Sur les frais de déplacement
Mme [Y] a obtenu des premiers juges le remboursement de frais de déplacement exposés durant la relation contractuelle pour le suivi d'une formation professionnelle à hauteur de 436 euros les 19 novembre et 21 novembre 2018. En revanche la demande de Mme [Y] concernant les frais de déplacement exposés pour la période postérieure au licenciement a été rejetée.
Mme [Y] réitère ses prétentions au titre de frais exposés après la rupture des relations contractuelles en réclamant une somme totale de 3 204 euros, sans toutefois se prévaloir d'une quelconque argumentation à ce titre.

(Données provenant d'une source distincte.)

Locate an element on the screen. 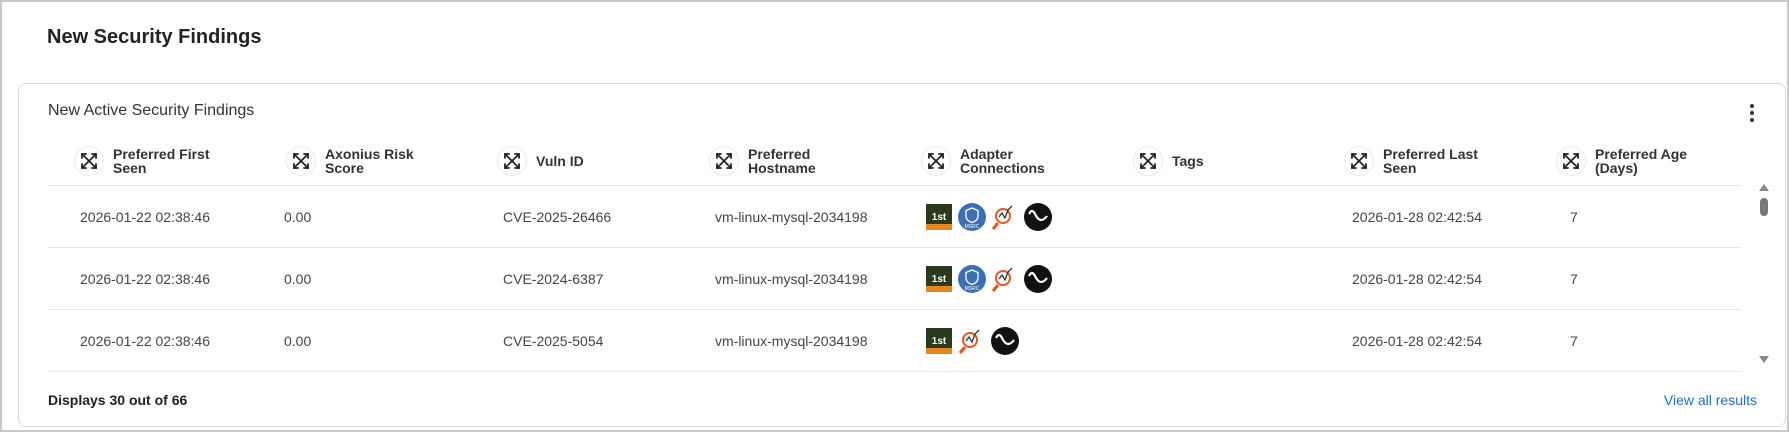 The image size is (1789, 432). view-all-results-link: View all results is located at coordinates (1710, 400).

La Fondation Vincent de Paul n'a pas formé d'appel incident sur ce point.
Les dispositions du jugement sont confirmées.
Sur la demande de remise des documents de fin de contrat
Mme [Y] réclame la rectification de son certificat de travail et de l'attestation Pôle emploi en ce que sa période d'embauche a débuté à compter du 2 février 2015, et non à compter du 1er novembre 2015, et ce sous astreinte.
Il y a lieu de condamner la Fondation Vincent de Paul venant aux droits de l'association [4] à remettre à Mme [Y] ces documents en rectifiant la date de début d'embauche, sans toutefois qu'il soit besoin de prononcer d'astreinte aucun motif ne laissant supposer une réticence de l'employeur.

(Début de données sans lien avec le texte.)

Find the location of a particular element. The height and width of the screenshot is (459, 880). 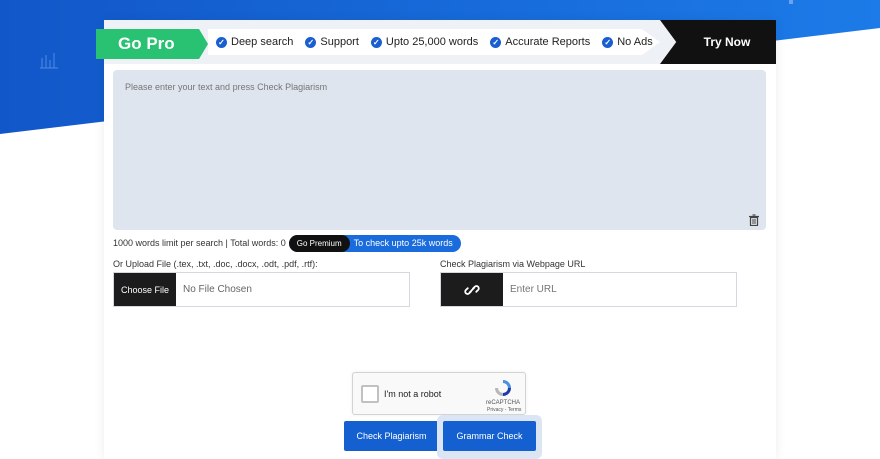

link-button is located at coordinates (472, 290).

Sur l'application de l'article 700 du code de procédure civile et sur les dépens
Les dispositions du jugement déféré relatives à l'application de l'article 700 du code de procédure civile et relatives aux dépens sont infirmées.
Il est inéquitable de laisser à la charge de Mme [Y] ses frais irrépétibles ; il lui est alloué à ce titre la somme de 2 000 euros.

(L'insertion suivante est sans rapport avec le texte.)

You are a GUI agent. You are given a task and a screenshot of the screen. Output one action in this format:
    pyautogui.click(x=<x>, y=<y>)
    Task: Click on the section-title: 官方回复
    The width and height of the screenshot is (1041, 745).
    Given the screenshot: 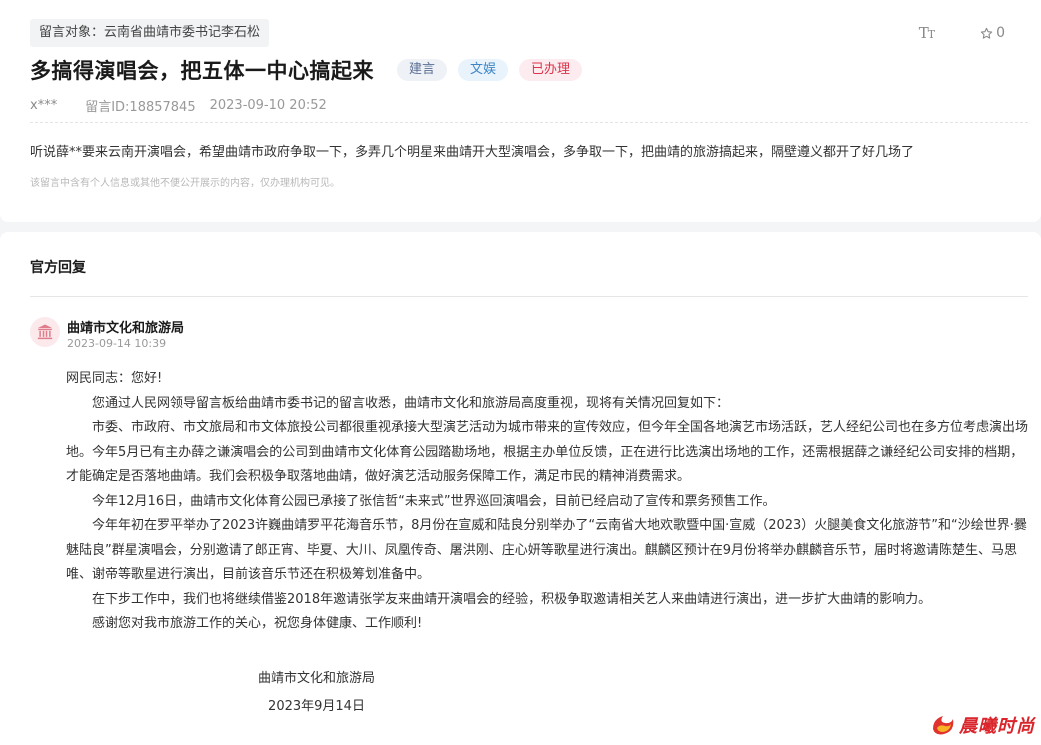 What is the action you would take?
    pyautogui.click(x=58, y=268)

La Fondation Vincent de Paul est condamnée aux dépens de première instance et d'appel, et sa demande au titre de ses frais irrépétibles est rejetée.
PAR CES MOTIFS
La cour, chambre sociale, statuant en dernier ressort, par arrêt contradictoire mis à disposition au greffe, après en avoir délibéré conformément à la loi,
Confirme le jugement rendu le 7 septembre 2021 par le conseil de prud'hommes de Forbach sauf dans ses dispositions relatives au rejet des prétentions de Mme [Y] au titre de l'indemnité de congés payés, sauf dans ses dispositions relatives à l'application de l'article 700 du code de procédure civile, et sauf dans ses dispositions relatives aux dépens ;
Statuant à nouveau dans les limites de l'infirmation, et y ajoutant :
Condamne la Fondation Vincent de Paul venant aux droits de l'association [4] à payer à Mme [S] [Y] la somme de 7 548,70 euros à titre d'indemnité de congés payés augmentée des intérêts au taux légal à compter du 5 octobre 2020 ;
Dit que les montants alloués à Mme [S] [Y] à titre de rappel de salaire pour points supplémentaires pour sujétions spéciales à hauteur de 2 771,40 euros brut et de 277,14 euros brut de congés payés afférents sont augmentés des intérêts au taux légal à compter du 5 octobre 2020 ;
Dit que les montants alloués à Mme [S] [Y] à titre de prime décentralisée 2018 à hauteur de 2 365,95 euros brut, et de 236,59 euros brut de congés payés afférents sont augmentés des intérêts au taux légal à compter du 24 mai 2019 ;
Condamne la Fondation Vincent de Paul venant aux droits de l'association [4] à remettre à Mme [S] [Y] un certificat de travail et une attestation Pôle emploi rectifiés et intégrant la totalité de la période d'embauche du 2 février 2015 au 3 décembre 2018, et ce sans prononcer d'astreinte ;
Condamne la Fondation Vincent de Paul venant aux droits de l'association [4] à payer à Mme [S] [Y] la somme de 2 000 euros au titre de l'article 700 du code de procédure civile ;
Rejette les prétentions de la Fondation Vincent de Paul venant aux droits de l'association [4] au titre de l'article 700 du code de procédure civile,
Condamne la Fondation Vincent de Paul venant aux droits de l'association [4] aux dépens de première instance et d'appel.